◆ Page:
_ _ _ _ _

7.31.2010

“Ain’t no hippie - just a New York Boy”

Got a pew in my apartment now – it’s orange – 70’s orange – very very 70’s orange. I borrowed Tony’s big diesel truck to drive it home. It’s a MANual if there ever was one. It was hot out, but on the way home I ignored the AC and drove with the windows down just so I could drive with one elbow hanging out.

I have not driven stick in an age – and had forgotten just how much I love driving stick. For the last five years I’ve been driving automatics. The last 4 months I’ve been driving an old red Mercedes, a turbo diesel with a slow, very slow rate of acceleration. I can get her hauling – she can really move, it’s just that gap between 0-25 which tends to stymie her. And I’ve gotten so much better at handling this slow boat, learning how to apply the gas just right, learning when to let up and when to place her in a lower gear. She’s now she seems to have zip and responds so much quicker than she used to. Where she used to crawl – she flies. Put in (rather watched a friend put in) new shocks, cleaned a few filters – and it’s a whole new ride.

_ _ _ _ _

◆ Extracted records:
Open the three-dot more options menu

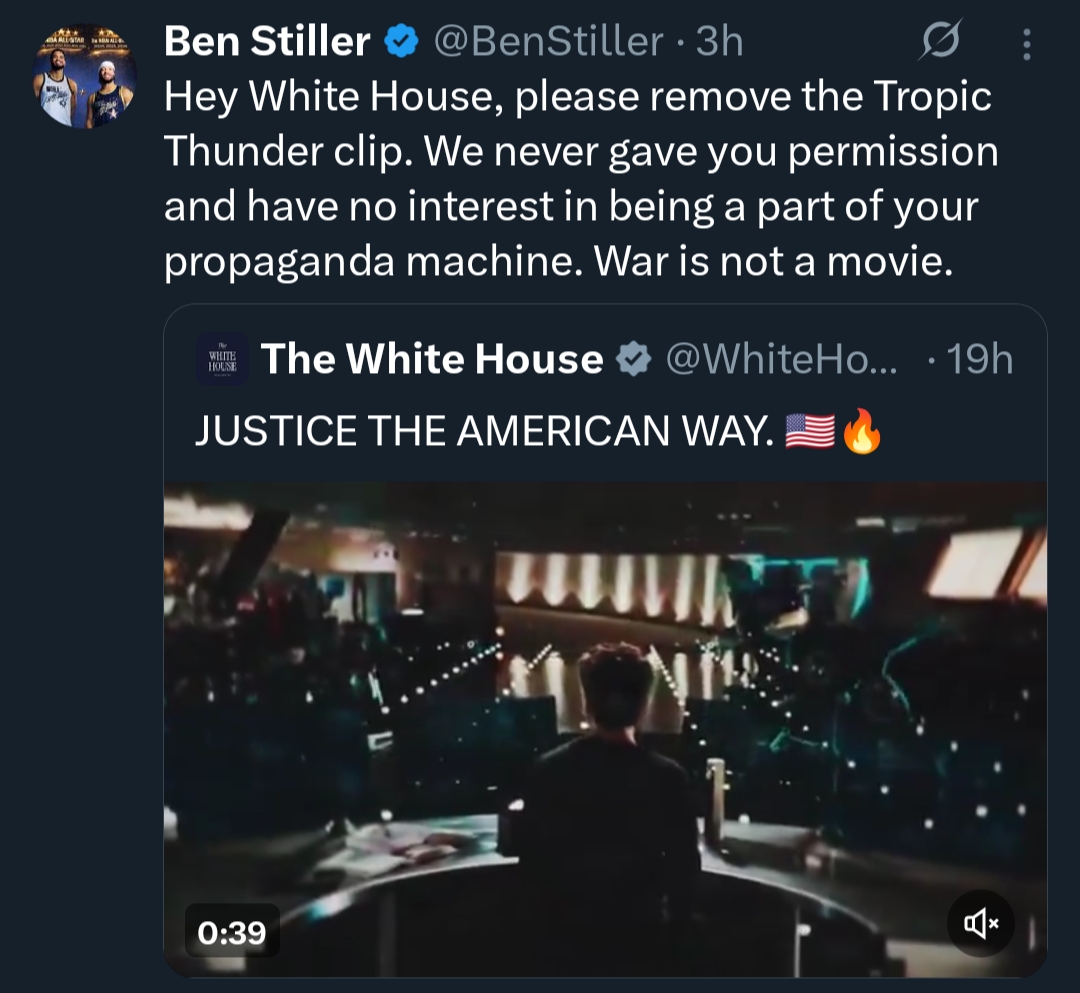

_ _ _ _ _

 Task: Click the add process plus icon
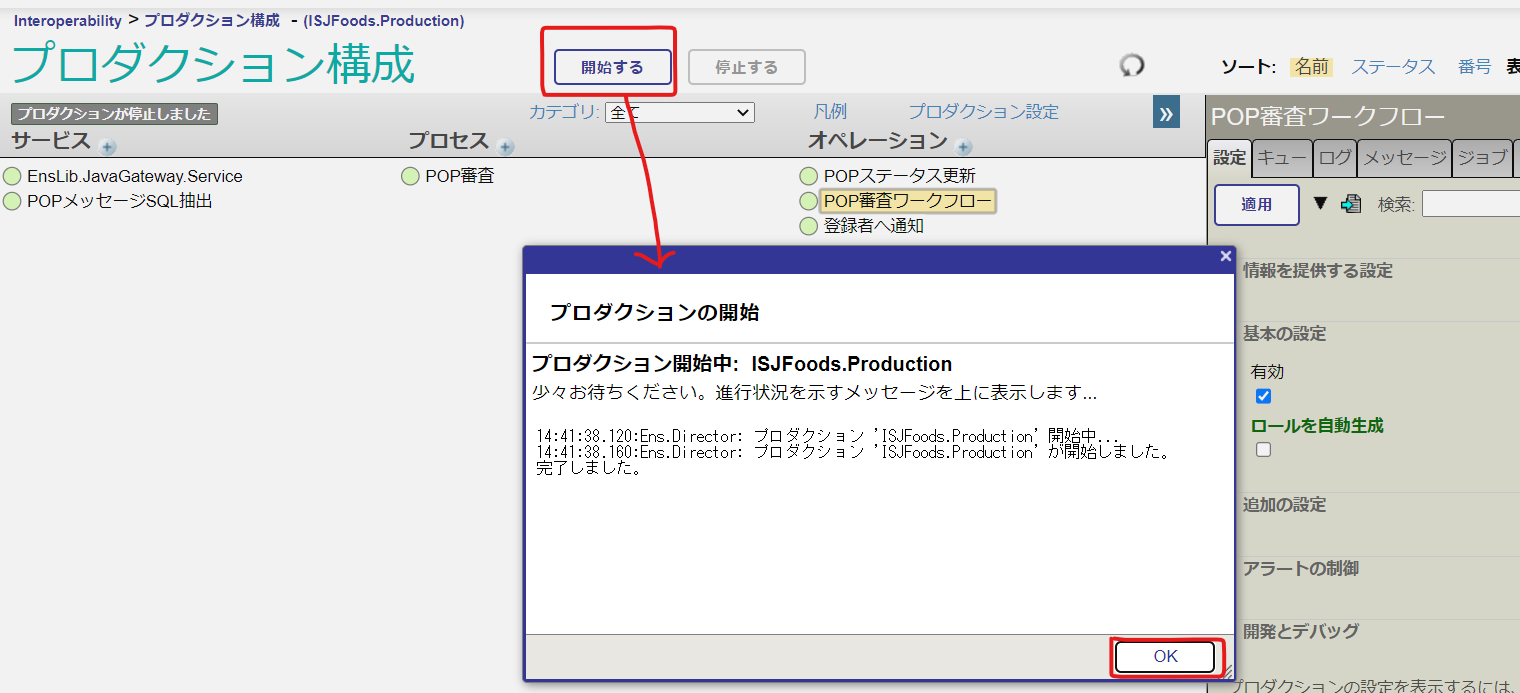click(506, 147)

_ _ _ _ _

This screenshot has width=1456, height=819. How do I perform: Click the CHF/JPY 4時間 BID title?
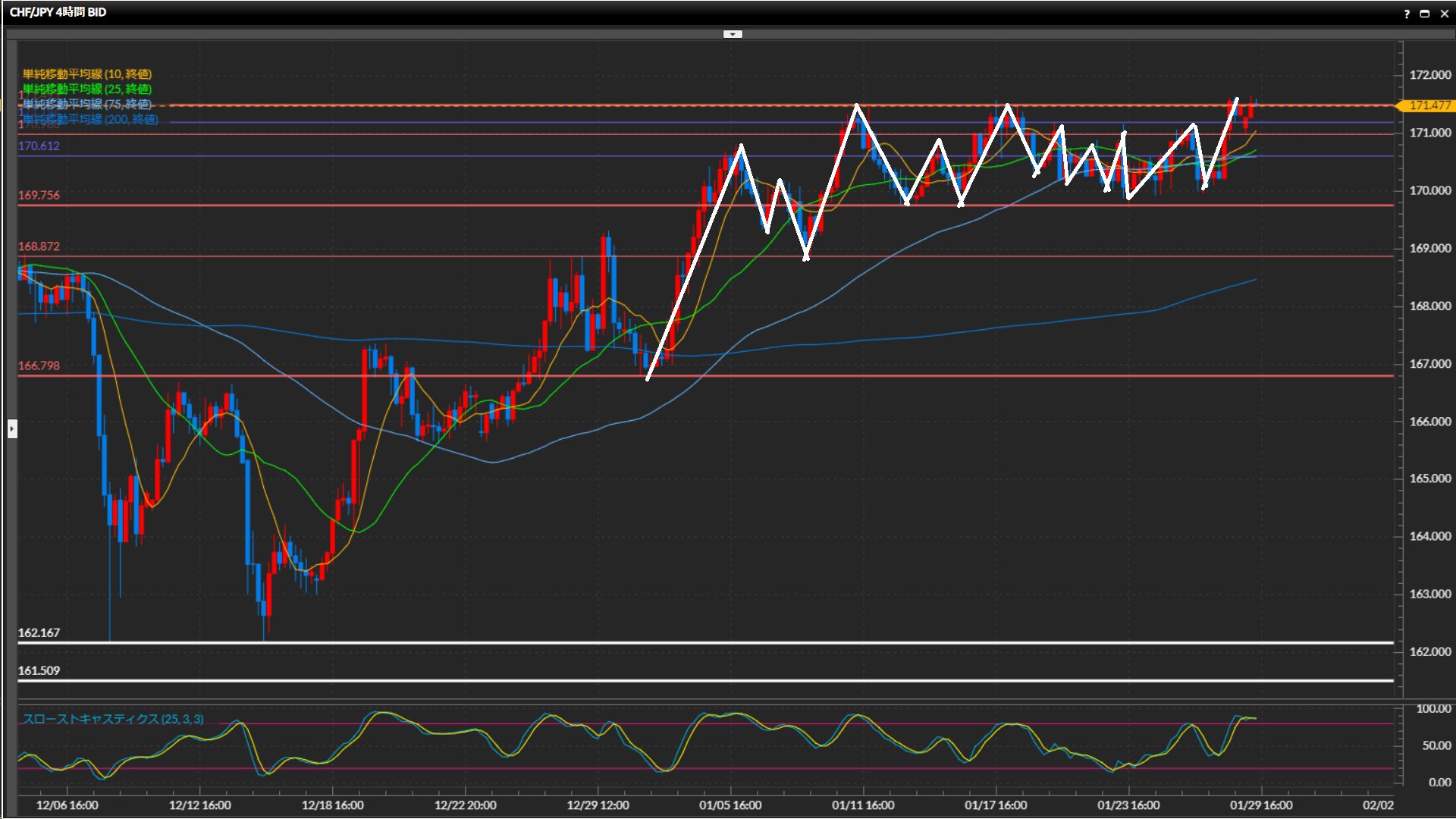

_ _ _ _ _

◆ Written exercise: Continue the blog post above about the orange pew and driving stick, picking up after its last sentence.

◆ In response:
Or so I thought.

Last Friday I headed to Pullman to teach my little sister some of the finer points of vehicle handling. We used Katie’s little under powered Kia. Have you ever drive a car with a sticky brake, that sends your head snapping forward? Or used a shower where even an 1/8 of an inch turn changed the water from ice to fire, causing you to tear down the show curtain as you flail about trying correct the current state of things?

The sudden and unexpected shock, you get when what you thought was milk turns out to be orange juice.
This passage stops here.